Fatim dengan terpaksa dan pasrah, melangkah meninggalkan rumah besar ini. Padalah rumahnya besar, dan tak begitu banyak orang di dalamnya. Kenapa satu bayi saja mereka tak menginginkannya. Sungguh pelit.

Fatim membawa Dila kecil ke lapaknya, dengan angkot lagi. Ia juga membawa beberapa perlengkapan bayi yang disuguhkan padanya.

Sesampainya di dalam, ia segera duduk dengan bayi di gendongannya. Mata Abi menatap suudzon akan penampakan ini.

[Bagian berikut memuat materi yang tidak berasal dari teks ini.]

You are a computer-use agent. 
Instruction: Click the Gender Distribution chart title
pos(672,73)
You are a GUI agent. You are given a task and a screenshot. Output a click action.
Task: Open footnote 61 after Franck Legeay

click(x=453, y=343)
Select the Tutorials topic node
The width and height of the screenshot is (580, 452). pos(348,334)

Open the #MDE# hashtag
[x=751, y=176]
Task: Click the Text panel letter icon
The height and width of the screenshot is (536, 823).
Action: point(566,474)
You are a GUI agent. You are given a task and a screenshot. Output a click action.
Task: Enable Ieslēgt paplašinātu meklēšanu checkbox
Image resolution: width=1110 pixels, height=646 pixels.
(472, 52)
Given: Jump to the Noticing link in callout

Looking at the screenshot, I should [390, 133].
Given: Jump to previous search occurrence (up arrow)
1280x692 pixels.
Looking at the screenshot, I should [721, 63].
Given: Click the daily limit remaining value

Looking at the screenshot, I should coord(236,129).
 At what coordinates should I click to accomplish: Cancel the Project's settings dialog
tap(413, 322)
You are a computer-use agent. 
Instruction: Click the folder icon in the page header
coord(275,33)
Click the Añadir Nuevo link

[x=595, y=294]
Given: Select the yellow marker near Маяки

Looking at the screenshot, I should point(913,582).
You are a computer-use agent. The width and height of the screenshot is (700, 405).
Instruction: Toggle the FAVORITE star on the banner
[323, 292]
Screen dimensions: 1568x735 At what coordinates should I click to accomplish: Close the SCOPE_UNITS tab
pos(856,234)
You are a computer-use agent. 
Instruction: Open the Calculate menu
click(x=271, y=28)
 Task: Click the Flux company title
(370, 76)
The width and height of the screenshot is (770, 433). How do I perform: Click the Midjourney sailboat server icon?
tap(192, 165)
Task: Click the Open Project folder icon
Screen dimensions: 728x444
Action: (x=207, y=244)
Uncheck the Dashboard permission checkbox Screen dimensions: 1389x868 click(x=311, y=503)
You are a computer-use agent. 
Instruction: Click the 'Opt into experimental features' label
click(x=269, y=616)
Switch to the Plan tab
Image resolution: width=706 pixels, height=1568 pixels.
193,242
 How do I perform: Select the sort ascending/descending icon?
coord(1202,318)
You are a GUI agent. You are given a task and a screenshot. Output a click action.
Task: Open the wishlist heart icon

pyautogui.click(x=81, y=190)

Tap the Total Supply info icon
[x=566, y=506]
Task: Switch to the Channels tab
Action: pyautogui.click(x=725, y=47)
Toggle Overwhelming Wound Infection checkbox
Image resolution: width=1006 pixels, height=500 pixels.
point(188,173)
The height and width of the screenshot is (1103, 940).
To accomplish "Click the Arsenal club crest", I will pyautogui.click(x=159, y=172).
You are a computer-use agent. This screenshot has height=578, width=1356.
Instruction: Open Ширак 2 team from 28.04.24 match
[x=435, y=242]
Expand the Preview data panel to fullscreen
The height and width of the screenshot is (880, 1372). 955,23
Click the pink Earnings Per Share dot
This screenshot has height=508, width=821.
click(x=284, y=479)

Fatim merasa seret di tenggorokannya, ia menoleh ke Abi. "Woy, aer, kek," decitnya, karena sudah sangat kehausan.

"Ambil aja sendiri," sinisnya.

"Bi, please, jangan sekarang. Gue lagi kalut. Tolongin gue kali ini. Katanya gue pacar lo. Tapi lo gak ada kasiannya pisan ama gue," celotehnya.

Tanpa ia sadari, gelas tengah terbang di hadapan matanya. Tangannya pun mengambil gelas itu, lalu meneguknya dengan sekali napas, dan habis seketika.

Abi langsung duduk di depannya, tangannya menyanggah dagunya, dengan siku yang bertumpu di atas meja, tatapannya menatap tajam Fatim, menunggu penjelasan atas ini.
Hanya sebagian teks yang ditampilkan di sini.